Peter Preston: We shouldn't knock Charles and Camilla for sticking together. Think of life as a twoway Mirror. On the one side, as we shall discover this week, stands the erstwhile editor of the Daily Eponymous, keeping a beady-eyed diary for rapid sale and Fleet Street serialisation.
Think of life as a twoway Mirror. On the one side, as we shall discover this week, stands the erstwhile editor of the Daily Eponymous, keeping a beady-eyed diary for rapid sale and Fleet Street serialisation. Piers Morgan dubs Cherie Blair "breathtakingly capricious and vindictive" (she's not much turned on by Piers) - if not "in the grip of personality disorder" (make that totally turned off ).

But equally, Mr Morgan tells Daily Mail readers, Tony Blair himself is "inherently charming, nice, polite and well mannered". Apparently, Piers used to give the PM the benefit of his experience, man-to-man. "She causes you so much trouble," he'd say. He fears that the true victim of this political marriage is T Blair himself, "because ultimately it's the Blair brand that's damaged".

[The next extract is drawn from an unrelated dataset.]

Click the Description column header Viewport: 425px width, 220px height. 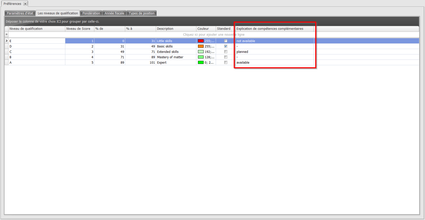click(176, 29)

Well, you can certainly draw some broken-brand conclusions from Labour's latest internal pollings. There, the leader's personal popularity with married women voters is down by six points. He's in almost as much bother as the Prince of Wales, whom only 31% of us now want to be king (when YouGov comes calling).

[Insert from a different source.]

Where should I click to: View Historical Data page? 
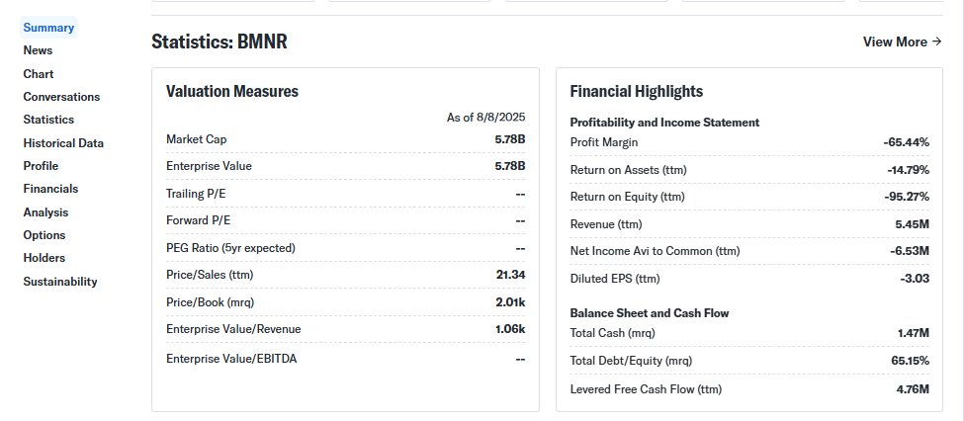[63, 143]
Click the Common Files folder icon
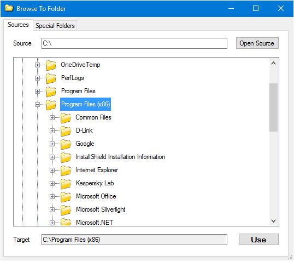 66,118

Step, though, to the other side of the mirror. Look out rather than in, for the difference is instructive. What do Mr and Mrs Blair feel when they stare at the menacing world beyond? Pressure, of course: transient editors preparing to make a quick buck, rivals spreading poison, enemies stoking up every lecture tour or house purchase or personal friendship into some crisis of judgment. And careers - like the prospect of becoming a judge - going down the pan, flushed onward by so much detritus.

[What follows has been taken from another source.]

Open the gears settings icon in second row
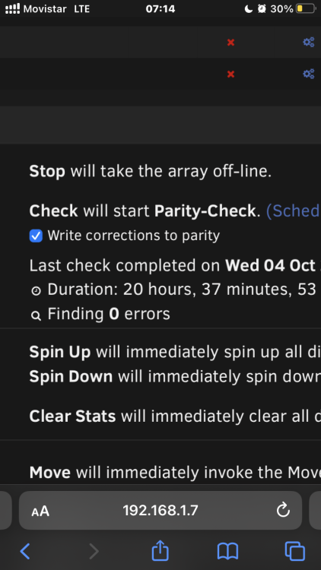 (x=309, y=74)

For once, though, put all the usual arguments about future privacy to one side and concentrate on what remains - fixed here, today. The fact is that the Blairs are still firmly together, whatever the pressures; and that nice, polite, charming Tony seems as committed as ever. In short, this is a strong relationship toiled for and staunchly defended on both sides.

Is that quite the message as currently conveyed? What about Blair the sophist, the acolyte of Bush, the betrayer of the faith, the quasi-president, the actor and smooth PR merchant? All or some of that may be true. But if marital wobbles at the top matter, then this look through the mirror tells us something useful, something most of us can relate to. Score one for commitment. Score one for not backing away when problems mount.

And so we step inside the walls of Windsor. "All my life, people have been telling me what to do, and I'm tired of it," Prince Charles wails to Gavin Hewitt in a new book. "My private life has become an industry. People are making money out of it." (Just so: that's what books are for.) "I thought the British people were supposed to be compassionate. I don't see much sign of it." Typical whingeing from an over-privileged anachronism who betrayed a nation's sweetheart and still wants it all? Perhaps. But, one more time, look outward through that two-way mirror.

If you do, you may conclude that there has never been anything but public grief for Charles and Camilla Parker Bowles through three decades of disappointment and tumult. The palace, in its uttermost reaches, recoiled at the first liaison. They found the heir to the throne a wholly unsuitable virgin bride and propelled him to the altar: one wedding, two victims. They did nothing to help any sliver of that marriage succeed. They were chill and manipulative throughout - and the prince was weak. But he has been strong about Camilla, when it would have been so easy to slide away.

This is another enduring partnership, because it has endured so much. Now it must endure the careless coldness of a mother and father who don't grasp what ordinary human relationships are about and the publicity-grabbing cavortions of assorted priests fresh from the latest C of E disaster. Now compassion, in the family or the nation, is off the menu. Dearly beloved, we are gathered here today, in the YouGov court of public opinion.

Which is where, for a second, we should also pause. Most of us, if we're honest, know that staunchness and love walk side by side. We know there's a quality there, a branding that doesn't fade. And, if we value one quality in a cacophony without much compassion, then it's good to look through the mirror and see it still intact. Not the whole of the story, to be sure: but some of it. For intrusion, you see, has its uses.